In Jewish spirituality, every Shabbat blesses the week that follows it. The spiritual work on the day of rest fills is seen as providing blessings for the six days that follow.

Once a month, however, the prayers also include petitions for blessings for the month ahead. The Shabbat before the start of a Jewish month, Rosh Chodesh, is known as Shabbat Mevarchim, ‘the Shabbat of blessing.’ The word mevorchim means ‘they [the congregation] bless [the forthcoming new month].’

During the synagogue service on this Shabbat morning, a special blessing is invoked on the new month and announce the timing of Rosh Chodesh is announced.

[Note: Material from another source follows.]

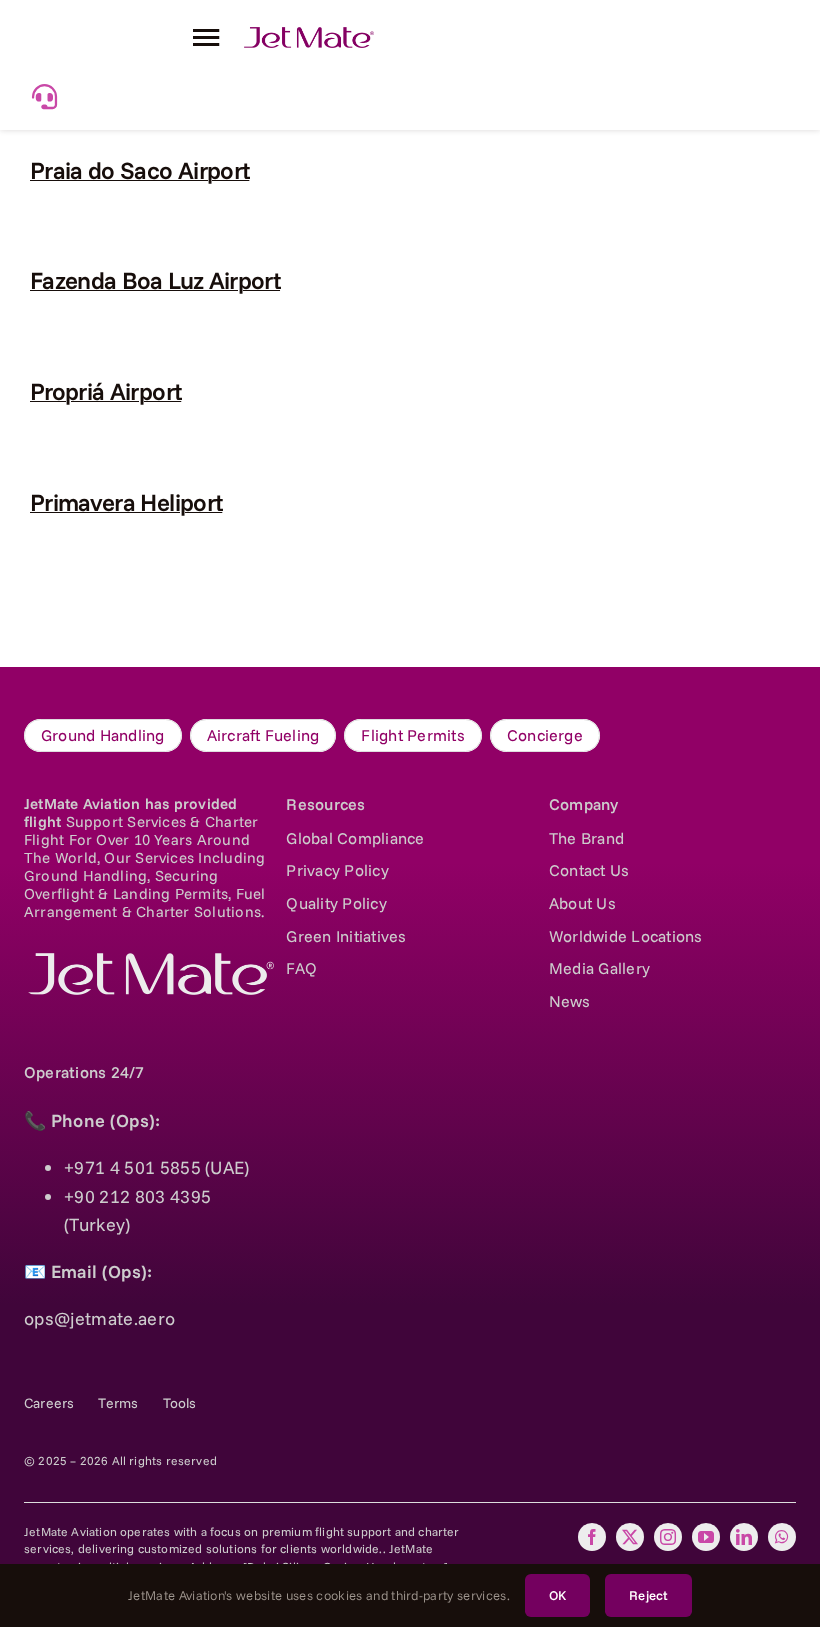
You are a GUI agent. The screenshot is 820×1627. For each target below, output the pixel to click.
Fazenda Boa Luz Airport (155, 280)
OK (557, 1595)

The new month of Sivan begins next Wednesday (15 May 2021).

Part of this brief ceremony is a beautiful prayer with many important blessings and requests — both physical and spiritual —for the coming month.

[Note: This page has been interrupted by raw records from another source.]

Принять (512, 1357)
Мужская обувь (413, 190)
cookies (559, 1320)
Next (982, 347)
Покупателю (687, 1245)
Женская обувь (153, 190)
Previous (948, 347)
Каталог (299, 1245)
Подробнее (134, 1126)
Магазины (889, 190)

On Shabbat morning, after the Torah reading, the chazzan or cantor holds the Torah scroll in his or her arms, and this prayer, beginning with the words yehi ratzon (‘May it be your will’), is said:

May it be your will, Lord our God and God of our fathers, to renew us for this coming month for good and blessing. Grant us long life, a life of peace, a life of goodness, a life of blessing, a life of sustenance, a life of physical health, a life marked by reverence for heaven and dread of sin, a life without shame or disgrace, a life of wealth and honour, a life in which we have love for the Torah and reverence for heaven, a life in which our heart’s desires are fulfilled for good. Amen. Saleh.

The leader then says:

May he who performed miracles for our ancestors and redeemed them from slavery to freedom, redeem us soon and gather in our dispersed people from the four corners of the earth, so that all Israel may be united in friendship, and let us say, Amen.

Then these words are said:

The new month of [the Hebrew month] will occur on [the Hebrew day/s]. May it come to us and all Israel for good.

The congregation and leader pray:

May the Holy One, blessed be He, renew this month for us and for all his people, the house of Israel, for life and peace, gladness and joy, salvation and consolation; and let us say, Amen.

The prayer beginning ‘May it be your will’ is based on the meditation of the third century scholar Abba Arikha (Rav). The phrase ‘so that all Israel may be united in friendship’ is derived from the rabbinic interpretation of Psalm 122: 3, ‘Jerusalem built as a city joined together,’ as ‘a city that turns all Israel into friends.’

This prayer is said after the Torah reading and before the Torah scroll is carried back to the Aron haKodesh or Torah ark.